Locate every line of the entries below that contains the word "each", with case counting, and copy those lines out in full.

§ PROVIDED RECORDS
================================
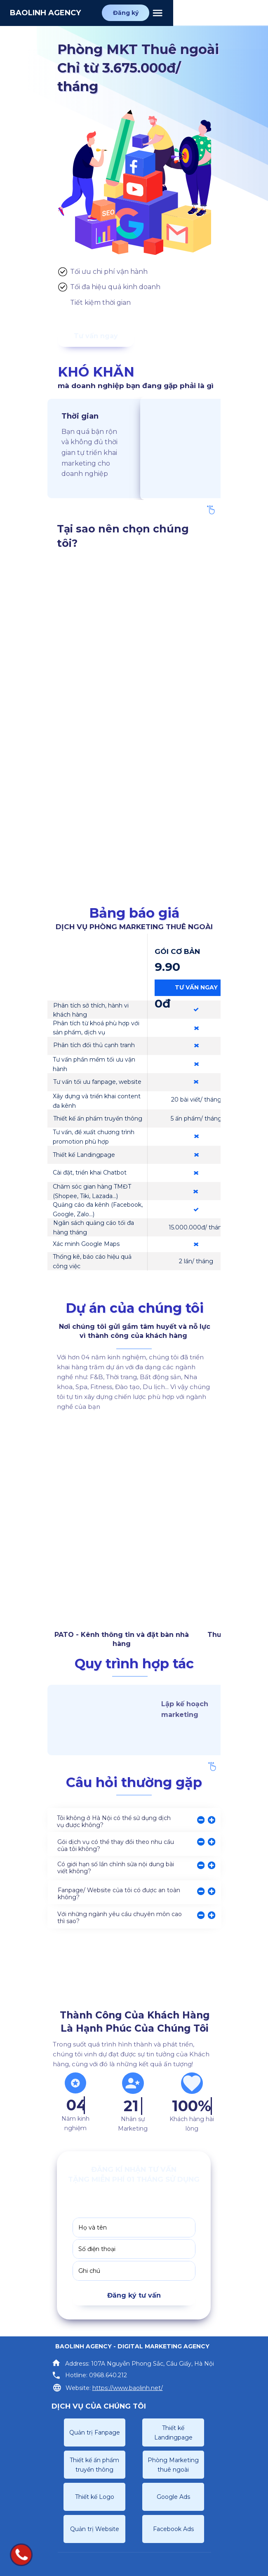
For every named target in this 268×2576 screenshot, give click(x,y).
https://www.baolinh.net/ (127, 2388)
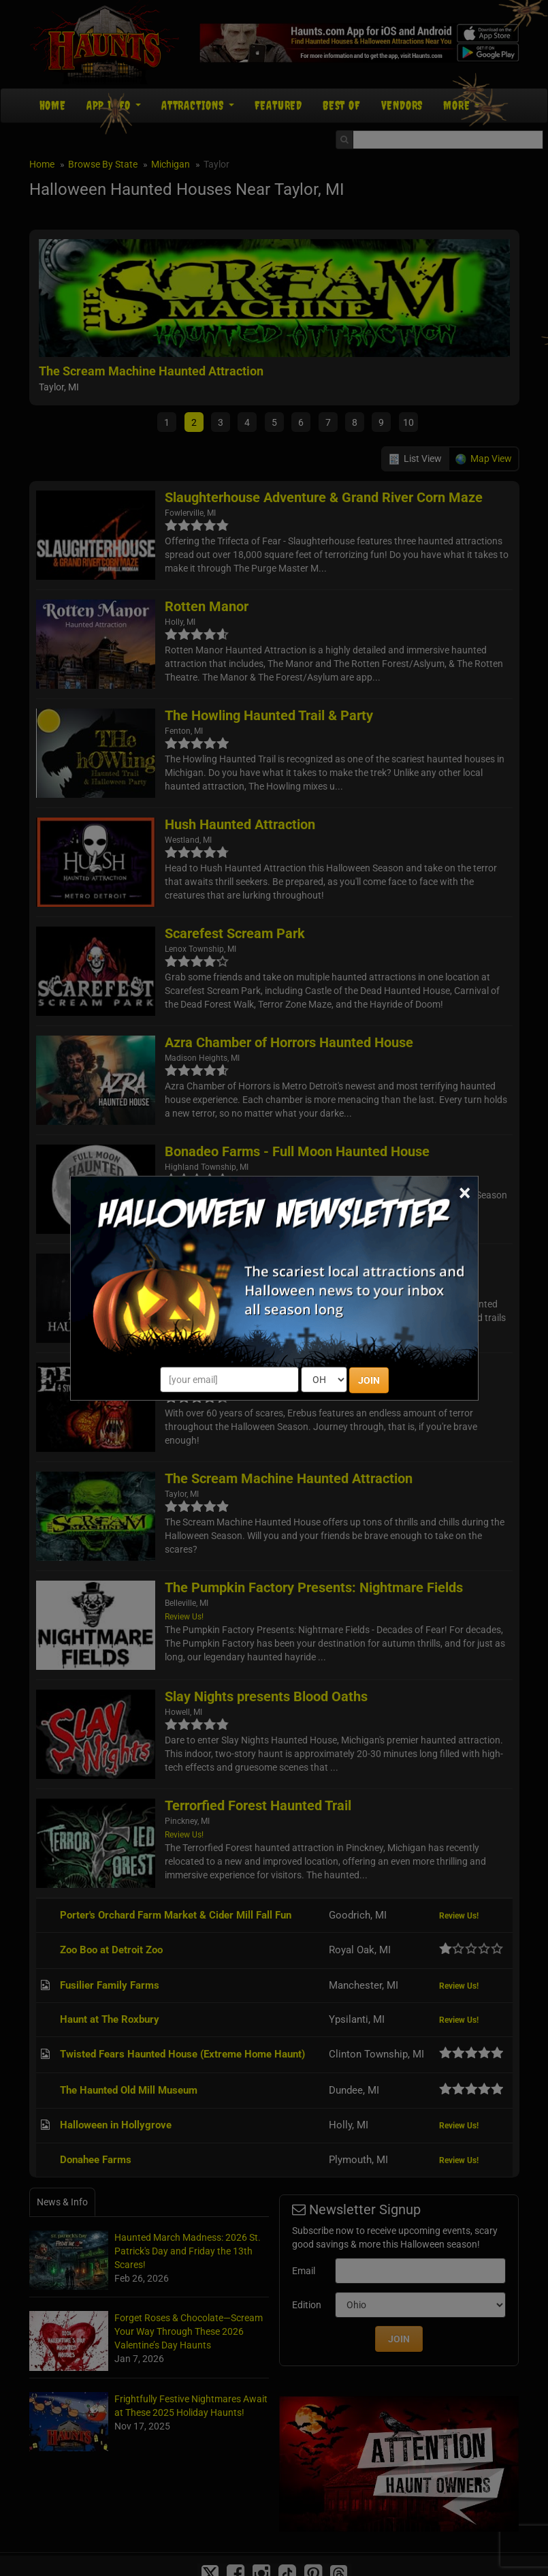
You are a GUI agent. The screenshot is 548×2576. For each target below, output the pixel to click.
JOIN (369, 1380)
================================
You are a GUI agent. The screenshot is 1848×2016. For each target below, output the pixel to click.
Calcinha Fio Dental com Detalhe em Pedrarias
================================
§ WRITTEN RESPONSE
You are a GUI agent. The screenshot is 548×2576. For each target below, output the pixel to click.
You are a GUI agent. The screenshot is 1848×2016. For each target below, output the pixel to click.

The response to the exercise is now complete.